Personal information
- Born: June 19, 1998 (age 28) New Orleans, Louisiana, U.S.
- Listed height: 6 ft 0 in (1.83 m)
- Listed weight: 185 lb (84 kg)

Career information
- High school: Landry-Walker (New Orleans, Louisiana)
- College: Mississippi State (2016–2019);
- NBA draft: 2019: undrafted
- Playing career: 2019–2023
- Position: Point guard

Career history
- 2019–2020: Westchester Knicks
- 2020–2021: Bursaspor
- 2021–2022: Baskonia
- 2022: Fuenlabrada
- 2023: Karditsa
- Stats at Basketball Reference

= Lamar Peters =

American basketball player (born 1998)

Lamar Kendrell Anthony Peters (born June 19, 1998) is an American former professional basketball player. He played college basketball for the Mississippi State Bulldogs.

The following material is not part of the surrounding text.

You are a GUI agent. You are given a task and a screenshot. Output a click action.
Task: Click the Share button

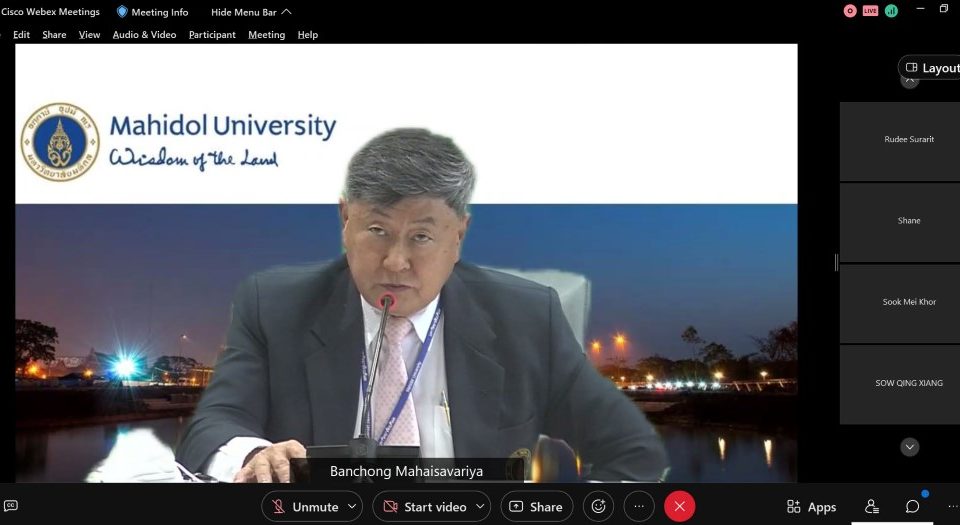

==Early life and high school==
Peters was born in New Orleans, Louisiana and grew up in the city's 9th Ward in a single parent household as his father was incarcerated for most of his childhood. He attended Landry-Walker College and Career Preparatory High School, where he helped lead the Charging Buccaneers to back-to-back state championships in his sophomore and junior seasons. He averaged 19.7 points and was named first team All-Metro by The New Orleans Advocate during his junior season. Peters committed to Mississippi State over offers from LSU, Baylor. South Carolina, Memphis, Texas, Miami (Fla.) and Illinois going into his senior year. He said he developed a relationship with Bulldogs assistant coach Korey McCray. As a senior, Peters averaged 26 points and five assists and was named first team 5A All-State by the LSWA and was named the Outstanding Player of the Year for the New Orleans Metro Area by The Advocate.

==College career==
As a true freshman, Peters averaged 10.7 points and 3.4 assists per game and was named to the Southeastern Conference (SEC) All-Freshman team. He averaged 9.6 points and 4.5 assists in his sophomore season and was named the SEC co-Player of the Week on February 26, 2018, after averaging 17 points, 5.5 rebounds, six assists and 2.5 steals in wins over Texas A&M and South Carolina. He declared for the 2018 NBA draft, but ultimately decided to return for his junior year. As a junior, Peters averaged 11.9 points, 5.2 assists and 1.7 steals per game. Peters was named the SEC co-Player of the Week a second time on December 10, 2018, after he averaged 27.5 points, five assists and eight 3-pointers made per game in performances against Clemson and McNeese State. Following the end of the season he again entered the NBA Draft and hired an agent, forgoing his final season of eligibility.

==Professional career==
After going undrafted in the 2019 NBA draft, Peters joined the New York Knicks' summer league roster. Peters signed an Exhibit 10 contract with the Knicks on August 11, 2019. Peters was waived by the Knicks on October 19, 2019, and joined the team's NBA G League affiliate, the Westchester Knicks. On February 26, 2020, Peters set a new Westchester record with 19 assists to go with 19 points in a 129–115 win over the Greensboro Swarm. During the shortened 2019–20 season, Peters averaged 17.8 points, 7.3 assists, 2.8 rebounds, and 1.4 steals per game, shooting 42% from the field and 40% from three point range.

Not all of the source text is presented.